F. Other tools available to protect the Exclusion Area
- Advice to prospective purchasers or agistees on recommended minimum ABC scores for restocker sheep. Note: There is no power to restrict movement of sheep into an EA.
- Promotion of strategic vaccination programs.
- Random audits to check on compliance with the regulatory components of an OJD EA.
- Voluntary agreements with Saleyard Operators and Stock and Station Agents to promote assurance based trading.
Can producers receive financial assistance?
Financial assistance may be provided to producers for OJD management activities such as testing, vaccination and strategic destocking. The level and criteria of this assistance will be determined on an Authority-by-Authority basis.
Assistance may not be provided in a situation where a producer has not adhered to the guidelines of the EA, for example, introducing sheep that are clearly high risk.
Where activities are to be supported by financial assistance the Authority will need to ensure that sufficient funds are raised to cover such activities. The funds may be raised by a special purpose rate on sheep producers with 50 or more sheep.
Authorities may elect to:
- collect a rate based on an estimate of activities that will require funding;
- pay for any costs out of Authority funds and then levy a special purpose rate to repay these funds.
What criteria must a district meet to establish an OJD Exclusion Area?
The primary criterion to be eligible for EA status is that the district must have an estimated prevalence of infection of less than 0.8%. This is less than 1 flock in 120 known or suspected to be infected.
Where the prevalence criterion is met, a potential EA must
- have no known clusters of infected flocks;
- have clearly defined geographic boundaries;
- have the support of local producers to meet the conditions and provide the funds for necessary management activities (this support must be demonstrated through a poll of eligible sheep producers);
- demonstrate that consultation has occurred with the wider industry;
- have a written operational plan; and
- provide evidence of adequate resources to implement the operational plan
If all these criteria are met, then the Minister will be advised and may proclaim the EA.
How long does an OJD Exclusion Area last for?

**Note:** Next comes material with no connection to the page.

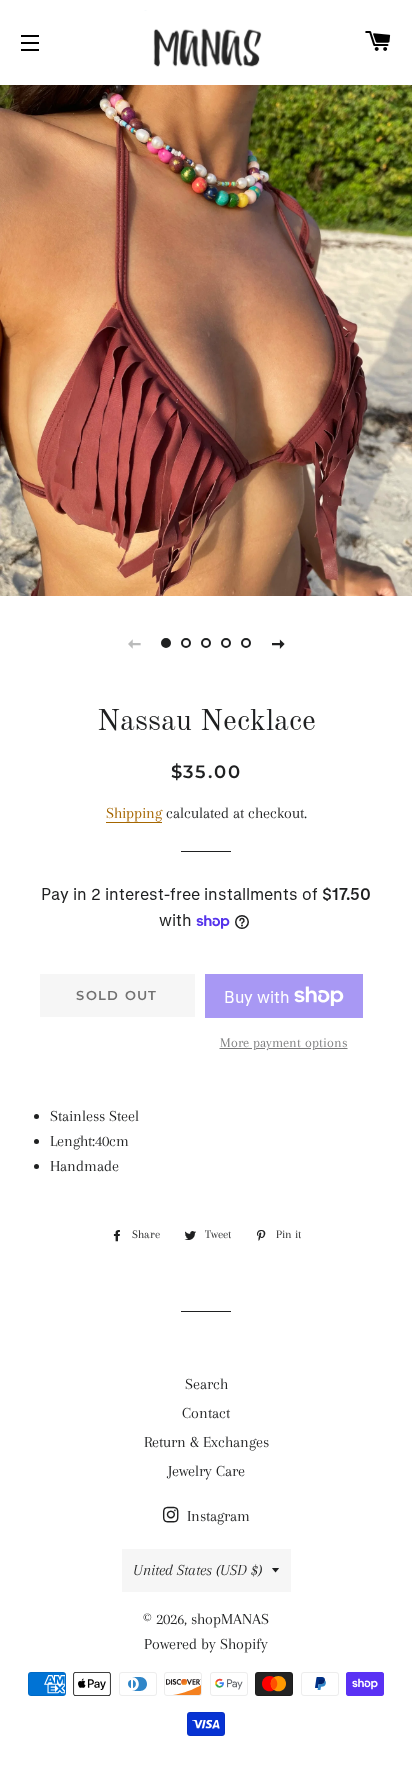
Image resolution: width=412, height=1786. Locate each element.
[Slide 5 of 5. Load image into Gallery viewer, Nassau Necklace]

An OJD EA must be reviewed after 3 years by surveying local producers. If less than 50% of producers respond to the survey or less than 50% of those who respond support the continuation of the EA, a recommendation will be made to the Minister to revoke the EA.
Annual assessment of the OJD Exclusion Area
An annual report detailing the activities undertaken in the EA and effectiveness of the EA in meeting the objectives and targets of the operational plan during the calendar year must be submitted. A summary of this report must also be published and a copy provided to all local producers by 30 March of each year.
Continuation of EA status for a district will be reviewed if the report is not submitted or it indicates that the EA is not operating as intended.